Pessimists criticise themselves for their setbacks and see their bad luck as a sign they’ve failed, or are simply not worthy of themselves or their success. It’s not something we easily see in ourselves.

Cont.d/2


8 Oct, 2010

6 thoughts on “Being pessimistic

  1. I have found my way to the optimistic side of the street. It was quite a journey and a lot of traffic but eventually a crosswalk light came on in my head and I found that life sure was a lot more enjoyable being optimistic.

    My father is an extreme pessimist and it was difficult to live with to say the least, but my mother was borderline and usually would fall into the optimistic category. Therefore I must agree with your outlook on this subject.

    I am just eternally glad that I have the free will to form and live my life in a manner that brings happiness to myself and the ones that I love.

    1. I agree with your sentiments completely Brian. I’m pleased that you have go to a point in your life where you can choose to be happy, because you have seen both sides and know which side you want for yourself and for those you love.

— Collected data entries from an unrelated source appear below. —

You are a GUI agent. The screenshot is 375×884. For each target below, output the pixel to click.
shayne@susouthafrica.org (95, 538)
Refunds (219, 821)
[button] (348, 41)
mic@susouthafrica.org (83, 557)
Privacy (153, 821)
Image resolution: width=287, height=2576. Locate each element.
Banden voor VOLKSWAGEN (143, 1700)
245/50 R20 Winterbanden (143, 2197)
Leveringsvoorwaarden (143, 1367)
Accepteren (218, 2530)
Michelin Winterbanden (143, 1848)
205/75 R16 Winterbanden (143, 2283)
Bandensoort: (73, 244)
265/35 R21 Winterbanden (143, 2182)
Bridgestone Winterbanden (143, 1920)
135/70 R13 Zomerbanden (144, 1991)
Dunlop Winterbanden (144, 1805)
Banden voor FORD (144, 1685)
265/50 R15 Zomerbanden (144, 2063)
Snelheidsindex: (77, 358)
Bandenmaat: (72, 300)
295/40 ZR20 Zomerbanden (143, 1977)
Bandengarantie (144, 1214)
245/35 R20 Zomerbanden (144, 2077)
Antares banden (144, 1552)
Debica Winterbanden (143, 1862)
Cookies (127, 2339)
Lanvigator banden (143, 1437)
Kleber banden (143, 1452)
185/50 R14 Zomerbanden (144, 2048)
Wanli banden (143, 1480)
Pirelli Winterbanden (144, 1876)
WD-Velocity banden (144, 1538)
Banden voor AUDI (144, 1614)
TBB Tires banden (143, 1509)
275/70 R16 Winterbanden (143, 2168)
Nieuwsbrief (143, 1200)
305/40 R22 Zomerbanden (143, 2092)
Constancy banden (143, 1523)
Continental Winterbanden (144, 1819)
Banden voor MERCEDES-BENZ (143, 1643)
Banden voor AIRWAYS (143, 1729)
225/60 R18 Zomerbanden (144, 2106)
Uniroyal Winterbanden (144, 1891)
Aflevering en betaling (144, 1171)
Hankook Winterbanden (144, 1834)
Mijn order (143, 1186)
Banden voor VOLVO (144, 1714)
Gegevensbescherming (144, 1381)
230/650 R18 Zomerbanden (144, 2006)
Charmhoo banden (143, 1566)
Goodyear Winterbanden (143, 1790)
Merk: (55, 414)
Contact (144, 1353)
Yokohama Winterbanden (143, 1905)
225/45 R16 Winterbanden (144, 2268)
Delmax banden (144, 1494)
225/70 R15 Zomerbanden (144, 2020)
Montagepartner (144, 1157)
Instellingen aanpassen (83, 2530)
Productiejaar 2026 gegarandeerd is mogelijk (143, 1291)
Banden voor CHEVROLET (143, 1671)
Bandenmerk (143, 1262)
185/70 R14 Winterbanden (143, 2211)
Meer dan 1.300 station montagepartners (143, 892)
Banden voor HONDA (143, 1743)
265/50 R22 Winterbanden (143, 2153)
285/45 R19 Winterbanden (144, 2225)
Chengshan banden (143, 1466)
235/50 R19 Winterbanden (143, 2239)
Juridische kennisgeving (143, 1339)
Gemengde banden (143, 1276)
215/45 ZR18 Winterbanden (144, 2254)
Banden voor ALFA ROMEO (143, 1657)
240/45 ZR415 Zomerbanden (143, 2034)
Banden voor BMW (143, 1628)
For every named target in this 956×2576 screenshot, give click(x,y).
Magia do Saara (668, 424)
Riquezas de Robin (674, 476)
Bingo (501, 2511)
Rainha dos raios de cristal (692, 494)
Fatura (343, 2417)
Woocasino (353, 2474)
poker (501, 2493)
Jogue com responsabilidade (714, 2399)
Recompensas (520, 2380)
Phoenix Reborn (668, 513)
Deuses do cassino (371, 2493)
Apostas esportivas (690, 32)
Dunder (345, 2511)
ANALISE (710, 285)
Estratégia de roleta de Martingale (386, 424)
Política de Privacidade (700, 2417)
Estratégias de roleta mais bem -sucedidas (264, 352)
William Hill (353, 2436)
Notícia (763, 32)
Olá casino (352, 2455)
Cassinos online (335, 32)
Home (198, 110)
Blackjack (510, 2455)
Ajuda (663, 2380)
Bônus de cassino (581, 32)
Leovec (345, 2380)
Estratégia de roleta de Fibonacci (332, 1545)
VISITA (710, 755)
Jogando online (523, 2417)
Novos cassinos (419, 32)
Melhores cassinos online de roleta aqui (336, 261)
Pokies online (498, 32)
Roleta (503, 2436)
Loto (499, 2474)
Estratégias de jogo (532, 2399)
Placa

      We have made that journey, independently of one another, and are now crossing the same path with our friendship as we continue our lives. I am enormously proud of the both of us.

  2. My mother was a really positive person, always looking on the bright side, always optimistic. I am like her and not my father who is the opposite.

    He always looks on the dark side. I had a hard time fitting in at school because I was the only disabled kid, so sports was out. I really came into feeling better about myself when I went to college.

    I felt like I was finally doing something worthwhile. I had hope dreams for the future. My advice would be surround yourself with positive, supportive people… it will rub off and you will be so much happier.

    1. I agree with you Randy. It helps us work through our lives with optimism when we surround ourselves with people who are positive and just because we come into contact with people who are pessimistic, doesn’t mean we have to live our lives that way.

      We can choose to live our lives our own way…looking on the bright side.

  3. I just don’t know if I’m one or the other.

    I tend to see problems that arise as challenges that I can overcome. But then again I think about what I’ve been through and feel strange about it. The challenges I face do make me stronger and more of a fighter. I will fight against the bad stuff always.

    Then again I shut down sometimes too. Just don’t want to deal with it attitude. My father was a worrier and I’m like him in so many ways. I worry a lot then I think God will take care of it and I’ll feel better.

    I feel like fighting against my problems makes me feel better and stronger. That’s just how I deal with it. I hope I make sense.

    1. Lisa yes you do make sense.

      From what you say you sound as if you are in both camps. On the one hand, you see your challenges and face them head on, but when it get’s tough you back down as if its all too much for you.

      You are right about you being a worrier. I do see that in you, but at least you know and accept that you are. Now that you do see that, you can work on changing it. I am here to help you, always.